An examination of NP-P and NP-V interactions within the simian virus 5 (SV5) replication complex

Bermingham, Alison January 1998 (has links)
The aim of this study was to examine the mechanisms of transcription and replication of the paramyxovirus, simian virus type 5 (SV5). This was initially attempted using reverse genetics techniques and subsequently examining specific viral protein: protein interactions within the replication complex. A cDNA clone encoding a synthetic negative-sense RNA genome analogue was constructed. Reverse genetics techniques were used to attempt to characterise conditions which supported the transcription and replication of this genome analogue, with or without the use of wild-type helper virus but were unsuccessful. During the course of these studies, a number of mammalian cell lines inducibly expressing SV5 proteins were isolated. These cell lines were subsequently used to examine viral protein: protein interactions within the replication complex. When expressed alone, both P and V proteins exhibited diffuse cytoplasmic fluorescence and V was also found in the nucleus. However, when NP was expressed alone, it was seen as punctate and granular cytoplasmic fluorescence. The distribution patterns of the proteins changed when expressed in combination.
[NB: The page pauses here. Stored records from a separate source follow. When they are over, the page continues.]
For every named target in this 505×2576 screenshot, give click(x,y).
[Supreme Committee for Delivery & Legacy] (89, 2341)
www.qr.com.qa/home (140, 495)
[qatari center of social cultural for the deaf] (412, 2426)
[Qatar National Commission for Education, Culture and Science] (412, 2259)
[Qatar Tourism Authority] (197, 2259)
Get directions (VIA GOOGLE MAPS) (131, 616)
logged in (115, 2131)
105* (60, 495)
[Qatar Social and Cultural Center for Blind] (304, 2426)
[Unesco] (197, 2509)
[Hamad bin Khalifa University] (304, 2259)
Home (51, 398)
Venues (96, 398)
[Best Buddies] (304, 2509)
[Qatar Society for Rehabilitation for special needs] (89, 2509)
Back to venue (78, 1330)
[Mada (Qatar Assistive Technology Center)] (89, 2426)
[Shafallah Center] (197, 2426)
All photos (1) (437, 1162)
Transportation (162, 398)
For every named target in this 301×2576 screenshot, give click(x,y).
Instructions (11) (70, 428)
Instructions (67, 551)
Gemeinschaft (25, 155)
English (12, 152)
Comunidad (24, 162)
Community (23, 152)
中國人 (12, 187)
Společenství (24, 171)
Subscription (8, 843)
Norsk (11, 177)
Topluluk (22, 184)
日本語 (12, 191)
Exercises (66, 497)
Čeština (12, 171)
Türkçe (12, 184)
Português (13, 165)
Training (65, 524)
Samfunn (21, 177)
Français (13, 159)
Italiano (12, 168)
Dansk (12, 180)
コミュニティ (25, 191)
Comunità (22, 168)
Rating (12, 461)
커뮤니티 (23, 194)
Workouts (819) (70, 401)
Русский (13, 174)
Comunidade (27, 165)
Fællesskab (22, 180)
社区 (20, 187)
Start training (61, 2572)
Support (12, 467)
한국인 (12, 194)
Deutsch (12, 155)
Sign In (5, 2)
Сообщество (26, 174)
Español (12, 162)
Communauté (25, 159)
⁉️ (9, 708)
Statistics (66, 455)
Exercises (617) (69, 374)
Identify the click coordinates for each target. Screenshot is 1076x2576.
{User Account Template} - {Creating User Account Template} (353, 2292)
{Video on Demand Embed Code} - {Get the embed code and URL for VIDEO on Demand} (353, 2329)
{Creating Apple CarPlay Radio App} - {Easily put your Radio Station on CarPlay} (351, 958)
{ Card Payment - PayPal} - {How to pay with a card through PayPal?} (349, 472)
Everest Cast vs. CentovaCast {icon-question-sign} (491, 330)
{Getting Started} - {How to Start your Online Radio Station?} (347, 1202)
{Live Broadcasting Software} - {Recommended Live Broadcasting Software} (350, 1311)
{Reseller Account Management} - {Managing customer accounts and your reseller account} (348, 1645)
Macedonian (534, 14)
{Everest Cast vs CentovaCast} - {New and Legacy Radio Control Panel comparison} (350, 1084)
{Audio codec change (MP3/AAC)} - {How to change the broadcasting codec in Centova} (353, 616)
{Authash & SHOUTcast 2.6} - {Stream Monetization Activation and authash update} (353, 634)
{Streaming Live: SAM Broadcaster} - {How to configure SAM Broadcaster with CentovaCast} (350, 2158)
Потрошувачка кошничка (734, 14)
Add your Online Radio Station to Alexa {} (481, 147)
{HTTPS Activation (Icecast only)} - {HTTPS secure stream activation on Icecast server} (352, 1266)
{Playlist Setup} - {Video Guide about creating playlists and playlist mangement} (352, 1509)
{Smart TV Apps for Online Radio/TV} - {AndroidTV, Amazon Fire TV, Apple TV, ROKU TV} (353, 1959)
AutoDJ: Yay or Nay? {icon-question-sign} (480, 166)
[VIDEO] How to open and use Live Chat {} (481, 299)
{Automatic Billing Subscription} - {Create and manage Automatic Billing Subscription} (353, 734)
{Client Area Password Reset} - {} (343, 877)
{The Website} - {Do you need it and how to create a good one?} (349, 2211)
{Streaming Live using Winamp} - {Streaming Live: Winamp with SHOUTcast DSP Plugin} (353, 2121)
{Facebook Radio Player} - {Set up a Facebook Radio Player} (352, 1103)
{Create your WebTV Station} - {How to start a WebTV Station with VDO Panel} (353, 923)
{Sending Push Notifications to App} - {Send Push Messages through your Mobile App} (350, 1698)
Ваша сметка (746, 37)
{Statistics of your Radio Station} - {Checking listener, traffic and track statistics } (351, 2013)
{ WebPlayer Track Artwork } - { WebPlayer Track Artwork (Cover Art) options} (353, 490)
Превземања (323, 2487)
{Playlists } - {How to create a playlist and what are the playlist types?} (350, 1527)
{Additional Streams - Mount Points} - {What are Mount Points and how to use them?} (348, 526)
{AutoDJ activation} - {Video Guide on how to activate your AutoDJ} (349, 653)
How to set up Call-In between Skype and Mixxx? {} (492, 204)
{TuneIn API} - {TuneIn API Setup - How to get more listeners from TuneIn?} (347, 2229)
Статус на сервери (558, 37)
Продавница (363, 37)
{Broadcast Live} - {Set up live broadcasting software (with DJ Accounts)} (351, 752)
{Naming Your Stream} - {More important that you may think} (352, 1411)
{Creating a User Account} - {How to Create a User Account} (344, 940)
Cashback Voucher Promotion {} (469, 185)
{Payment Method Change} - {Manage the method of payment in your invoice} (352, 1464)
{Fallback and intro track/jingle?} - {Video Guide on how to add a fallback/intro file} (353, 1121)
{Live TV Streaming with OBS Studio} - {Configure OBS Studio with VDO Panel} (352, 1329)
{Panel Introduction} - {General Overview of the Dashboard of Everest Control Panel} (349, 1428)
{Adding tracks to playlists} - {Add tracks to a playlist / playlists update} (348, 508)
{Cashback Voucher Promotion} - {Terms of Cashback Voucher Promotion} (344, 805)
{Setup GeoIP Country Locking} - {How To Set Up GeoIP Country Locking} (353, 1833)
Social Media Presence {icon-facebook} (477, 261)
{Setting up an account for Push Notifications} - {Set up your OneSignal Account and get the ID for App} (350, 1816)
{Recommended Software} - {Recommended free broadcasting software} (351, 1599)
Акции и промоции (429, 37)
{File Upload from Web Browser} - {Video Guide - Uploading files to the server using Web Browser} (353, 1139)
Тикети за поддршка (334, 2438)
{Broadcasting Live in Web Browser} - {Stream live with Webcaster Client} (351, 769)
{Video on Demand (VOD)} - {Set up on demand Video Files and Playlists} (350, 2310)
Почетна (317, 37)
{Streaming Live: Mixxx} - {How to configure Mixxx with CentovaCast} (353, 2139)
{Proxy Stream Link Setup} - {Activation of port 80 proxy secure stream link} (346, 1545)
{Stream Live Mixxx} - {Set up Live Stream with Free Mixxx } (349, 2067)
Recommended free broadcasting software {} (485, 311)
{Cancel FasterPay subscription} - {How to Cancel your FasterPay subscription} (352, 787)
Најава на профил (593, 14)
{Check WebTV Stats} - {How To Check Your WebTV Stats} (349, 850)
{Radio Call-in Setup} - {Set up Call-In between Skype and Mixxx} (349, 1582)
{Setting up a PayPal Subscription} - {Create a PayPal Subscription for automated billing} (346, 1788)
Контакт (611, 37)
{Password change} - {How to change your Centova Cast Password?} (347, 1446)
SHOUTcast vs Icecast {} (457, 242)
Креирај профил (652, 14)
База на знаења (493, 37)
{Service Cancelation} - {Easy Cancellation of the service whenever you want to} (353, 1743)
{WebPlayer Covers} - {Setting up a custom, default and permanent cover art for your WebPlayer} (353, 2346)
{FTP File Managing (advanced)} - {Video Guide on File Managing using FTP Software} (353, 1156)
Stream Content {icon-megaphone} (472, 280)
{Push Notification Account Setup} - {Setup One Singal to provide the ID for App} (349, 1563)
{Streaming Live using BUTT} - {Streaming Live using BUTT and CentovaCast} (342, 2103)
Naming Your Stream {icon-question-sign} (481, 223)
Large cytoplasmic aggregates similar to those at late times in an SV5 infection were seen in cells which co-expressed NP and P. When NP was co-expressed with V, however, NP was partially redistributed to give diffuse cytoplasmic and nuclear fluorescence. This showed that both P and V proteins could interact with NP and suggested that V may play a role in keeping NP soluble prior to an ordered encapsidation process. Extracts from these cell lines were then used in a novel protein: protein capture assay and demonstrated that NP could interact with both P and V proteins. NP expressed by the cell line was shown to contained both soluble and polymeric forms of NP. P was shown to bind both forms of NP, while V could only bind soluble NP. Since P and V proteins are amino co-terminal, the site of interaction between P and polymeric NP was predicted to be in the P unique C-terminus. This was strengthened when a P-specific C- terminal mAb was found to block the binding of P with polymeric NP. Deletion mutant analysis in the C-terminus of the P protein showed that the mAb binding site was at the extreme C-terminus of the protein suggesting this is the point of interaction between P and polymeric NP. Possible roles for these protein: protein interactions and implications for the paramyxovirus replication complex are discussed.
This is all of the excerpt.